On a high heat, heat the oil in a wok or large frying pan, making sure you coat the sides of the pan.  Throw in your shallots, chilli and garlic and saute for a minute or until fragrant.  Add half the soy sauce and meat and toss until the meat is browned, approximately 4 minutes.  Throw in the capsicum and snow peas and the remaining soy sauce and cook for a further 2 minutes.  Remove from heat, serve with rice.

Seriously guys, it's that simple.  Next time I would use less chillies, as these ones were quite hot and have killed off about half of my taste buds.

Good news: on Saturday I will have access to an oven, so expect some sweets! Until tomorrow..


Wednesday 8 January 2014

Zucchini and Feta Fritters

This recipe comes from the 80th Anniversary Australian Women's Weekly 'Best Ever Collection Cookbook' on page 108.  I think that you would find in some shape or form an Australian Women's Weekly cookbook in almost every kitchen in Australia.  Their recipes are easy to follow and triple tested to insure they are successful every time, made of easy to source ingredients in Australia and their food photography is absolutely divine.  Flicking through this recipe book it is one great looking recipe after another.  Every page makes me salivate - the photography is so good you could almost smell it through the page.

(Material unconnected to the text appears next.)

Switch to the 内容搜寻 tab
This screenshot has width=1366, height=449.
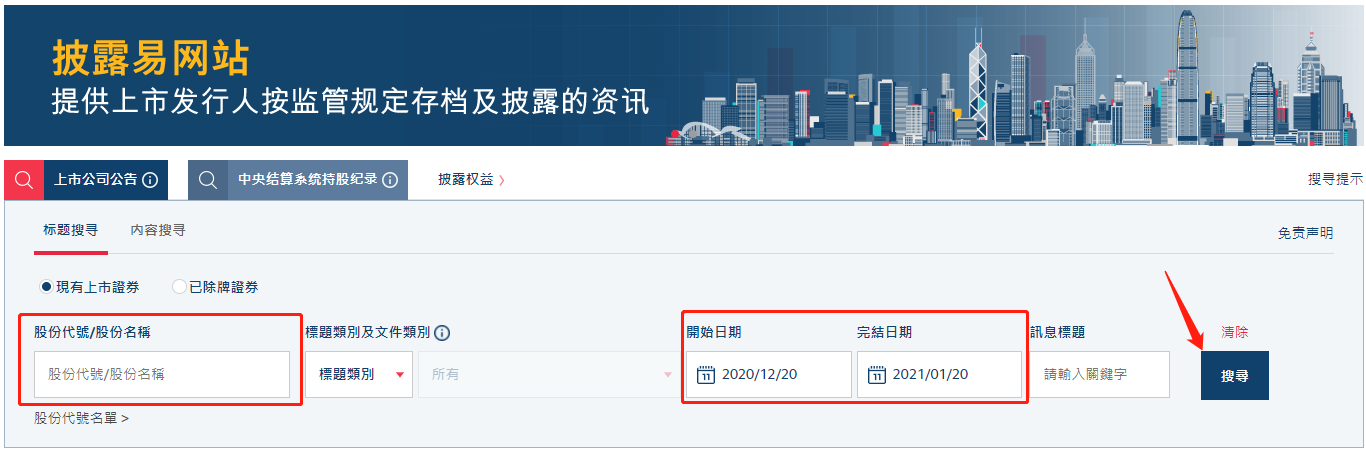click(158, 230)
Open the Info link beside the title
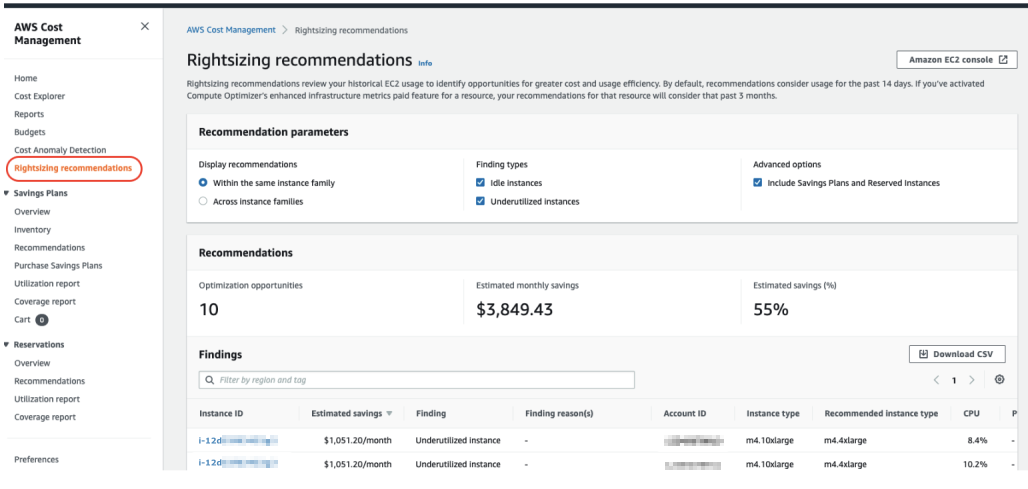The width and height of the screenshot is (1028, 489). [425, 63]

These fritters are just what I felt like this evening.  I wanted something light, easy, healthy and filling and these fritters tick all the boxes.  The only thing I would change?  Maybe a squeeze of lemon juice - though I don't know if it would make it too wet so maybe just a little drizzled over the top after cooking...  Next time!


So here it is; straight out of the book!

3 large zucchinis (450g)
200g feta, crumbled finely
5 green onions (scallions), sliced thinly
2 eggs, lightly beaten
1 tablespoon chopped fresh oregano
2 tablespoons chopped fresh mint
1/3 cup (50g) plain flour
2 tablespoons olive oil

1. Preheat oven to 160 degrees.  Line an oven tray with baking paper.
2. Coarsely grate zucchini, squeeze firmly to remove excess liquid with paper towel.  Place zucchini in a large bowl with feta, green onion, egg, herbs and flour, season; stir to combine.
3. Heat 2 tablespoons of the oil in a large non-stick frying pan over medium heat; cook level tablespoons of zucchini mixture, in batches, for 2 1/2 minutes each side or until brown and cooked through.  Drain on paper towel.  Place fritters on oven tray; keep warm in oven between batches.

The cookbook suggests for it to be served with a tomato salad - for dinner this evening I had mine with some freshly cut up tomato and it complimented the fritters perfectly!